12/01/2022

Il “dovere” della gioia

Tutti, penso, ci siamo trovati in situazioni in cui proprio non siamo riusciti a capirci con chi ci stava davanti, con conseguenti litigi, musi lunghi, sensazione che tutto sia finito senza nessuna possibile soluzione.

Cessata la rabbia (e abbiamo visto che non ci portava da nessuna parte, se non a peggiorare la situazione) siamo stati presi da una sorta di depressione, senza più alcuna voglia di fare, mentre una nebbia ci isolava in noi stessi come se attorno tutto fosse sparito. In questa condizione, il futuro ci viene rubato e il presente è un brancolare senza direzione.

Cosa facciamo? Restiamo così e incolpiamo gli altri di aver creato questa situazione? Aspettiamo siano loro a darsi da fare per risolverla? Anche no! Ricordiamoci che noi siamo l’unica risorsa a nostra disposizione per cambiare le cose. Qualsiasi cosa possiamo pensare, prima però dobbiamo lavorare sulla motivazione per farlo, e, ancor prima, sul clima interiore che permette a una motivazione di esserci: se non sono contento della vita, perché mai dovrei impegnarmi per migliorarla? Tanto vale lasciarla andare dove vuole!

E’ qui che si inserisce l’invito alla gioia dell’ottava beatitudine del Vangelo (Beati voi quando vi insulteranno, vi perseguiteranno e, mentendo, diranno ogni sorta di male contro di voi per causa mia. Rallegratevi ed esultate, perché grande è la vostra ricompensa nei cieli". Mt 5,11-12): quando le cose vanno di al contrario, tu rallegrati e salta di gioia, la mente e il corpo impegnati a dire che quel che ti sta succedendo è Super, è da WOW! Una reazione da svitati? Ma forse una reazione di fede, una fede assoluta nella promessa che “tutto concorre al bene di coloro che amano Dio” (Rm 8, 28).

Rallegrarmi è un atto di una fiducia così assurda che non può che mettere in moto l’impossibile di Dio: «Caro Dio, o ci sei o non ci sei; e, se ci sei, dovrai tener fede alla tua promessa di dare un senso a ciò che sto vivendo». Eccomi allora entrare in un’attesa attiva: come dice sant’Ignazio, agisco come se tutto dipendesse da me, ma chiamando Dio al mio fianco, con un’invocazione di speranza e di fiducia che lo chiama a essere co-autore di questa svolta nella mia vita.
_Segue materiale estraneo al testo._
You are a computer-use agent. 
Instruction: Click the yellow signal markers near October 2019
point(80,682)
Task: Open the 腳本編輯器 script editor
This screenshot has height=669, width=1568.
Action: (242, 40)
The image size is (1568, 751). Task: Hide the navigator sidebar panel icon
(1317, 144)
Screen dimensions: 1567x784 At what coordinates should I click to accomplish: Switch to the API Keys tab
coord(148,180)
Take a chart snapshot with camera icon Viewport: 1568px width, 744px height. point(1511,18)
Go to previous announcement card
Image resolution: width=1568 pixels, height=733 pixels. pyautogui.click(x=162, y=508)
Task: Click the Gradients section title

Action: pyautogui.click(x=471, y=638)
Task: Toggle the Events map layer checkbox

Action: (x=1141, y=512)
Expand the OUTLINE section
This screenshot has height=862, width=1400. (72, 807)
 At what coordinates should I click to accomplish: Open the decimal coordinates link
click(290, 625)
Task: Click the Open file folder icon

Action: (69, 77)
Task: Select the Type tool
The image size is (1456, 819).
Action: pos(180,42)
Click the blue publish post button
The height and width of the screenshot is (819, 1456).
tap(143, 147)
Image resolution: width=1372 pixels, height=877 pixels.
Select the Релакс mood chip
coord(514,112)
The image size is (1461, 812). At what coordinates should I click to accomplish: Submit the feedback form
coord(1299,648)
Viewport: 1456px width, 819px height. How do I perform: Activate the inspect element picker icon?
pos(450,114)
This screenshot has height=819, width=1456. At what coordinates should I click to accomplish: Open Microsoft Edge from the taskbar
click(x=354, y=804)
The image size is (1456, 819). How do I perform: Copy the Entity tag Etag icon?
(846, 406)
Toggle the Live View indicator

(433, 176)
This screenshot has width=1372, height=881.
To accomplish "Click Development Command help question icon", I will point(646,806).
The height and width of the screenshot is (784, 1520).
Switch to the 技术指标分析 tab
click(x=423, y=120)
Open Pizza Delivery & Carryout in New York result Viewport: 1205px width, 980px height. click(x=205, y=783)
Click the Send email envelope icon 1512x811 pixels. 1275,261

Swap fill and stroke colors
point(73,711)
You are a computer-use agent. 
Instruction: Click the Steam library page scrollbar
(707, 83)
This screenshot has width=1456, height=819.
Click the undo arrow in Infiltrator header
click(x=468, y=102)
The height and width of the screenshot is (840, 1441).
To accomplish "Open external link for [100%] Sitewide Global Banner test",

Come risponde Dio? A sua volta rivestendomi di speranza e di fiducia per rendermi co-autore di quel bene che spero. Come? Comincio intanto io a vivere questa situazione come se il bene che spero si fosse già realizzato ("Per questo vi dico: tutto quello che domandate nella preghiera, abbiate fede di averlo ottenuto e vi sarà accordato". Mc 11, 24). Se il futuro che spero è fatto di armonia, di collaborazione, di premura, comincio io a vivere con l’altro questi atteggiamenti. E, poiché la realtà funziona secondo la legge dello specchio, che ti restituisce quello che gli dai, è possibile che qualcosa di buono accada davvero.

Difficile questa prospettiva? Molto, perché anti istintiva. Ma quando abbiamo esaurito tutte le risorse che il nostro buon senso può offrirci e ci troviamo a sbattere la testa contro un muro di gomma, può valere la pena di provare anche questa strada… che magari ci porterà da tutt’altra parte: la fantasia di Dio sa sempre stupirci!